Two factors emerge in this study as prominent predictors of falling below the ASQ-3 cutoff and indicative of delay. The first is prematurity and is consistent with findings in Rwanda, Chile, Canada, and Norway and is proposed to be due to stresses on the immature brain, perinatal risk factors, and high susceptibility to environmental exposures [34, 20, 35,36,37]. These findings lend urgency to the importance of implementing screening and intervention programs while concurrently improving neonatal services in Rwanda.

The second predictive factor is place of residence, with our study highlighting the difference in levels of developmental delay between children from different parts of the city. Further study is needed to elucidate which factors contribute to the children in Nyarugenge screening for delay at twice the rate of those in Gasabo: The Rwandan demographic and health survey hints at greater numbers of less educated adults, more infant stunting, higher teenage pregnancy, and less insurance coverage in Nyarugenge compared to other neighbouring districts [38]. In contrast to the strong association with prematurity, birth weight did not appear to be associated with delay after multivariate analysis, which surprised us since a systematic review of African children had earlier made that association [39].

Limitation of the study

Rwanda is a largely rural country and these results, generated from studying urban children, many of whom come from families in the middle economic level, may not be generalizable to the broader population. Caregiver recall of gestational age at delivery and birth weight is not consistent as evidenced by some mothers referring to the vaccination card in order to remind themselves of the birth weight.
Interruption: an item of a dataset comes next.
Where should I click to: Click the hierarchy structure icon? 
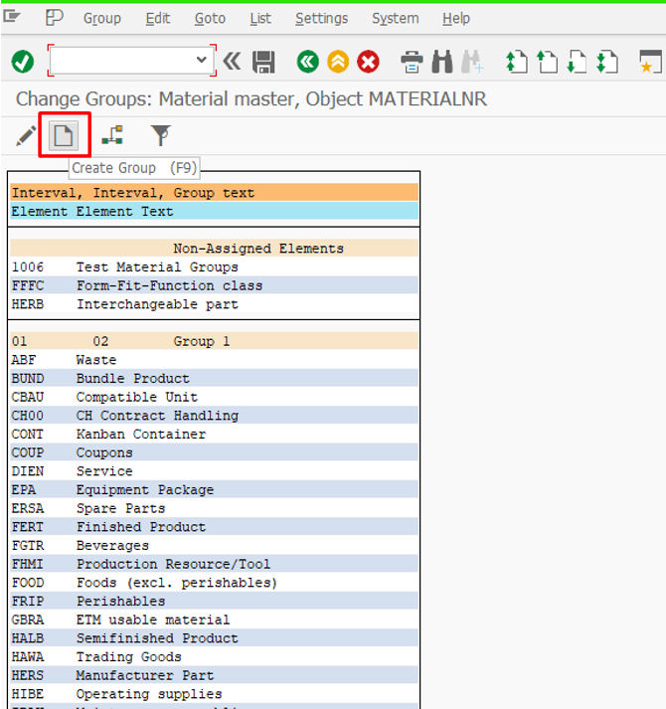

We do not feel that a data collector helping a caregiver to read and understand questions is a limitation since that occurred in the development of the ASQ-3 and is employed as a routine in many clinical settings when there are literacy barriers. Assigning the label of developmental delay based on a single screening is not something that the ASQ-3 user’s guide endorses but for the purposes of this study it provides us a rough estimate and not a clinically accurate diagnosis.

Study strength

Regardless of the limitations, this study contributes valuable data and methodology for health planners in Rwanda and neighbouring East African nations by utilising an internationally validated tool that has been used around the world.

Conclusion

This study demonstrates a strong association between prematurity and poorer districts in the Kigali metropolitan area with developmental delay in 9–16-month urban Rwandan children. Improvements in neonatal care throughout Rwanda and other LMICs must be paired with improved developmental surveillance and interventions for the greater number of higher risk children surviving. Further work will be needed to identify which factors in Kigali’s poorer districts lead to increased rates of delay so that scarce resources are prioritised where they are most needed. This study demonstrates that the need exists and that it will take effort to devise even targeted intervention programs that are culturally appropriate and economically feasible and respond to the aforementioned call to action by the World Bank.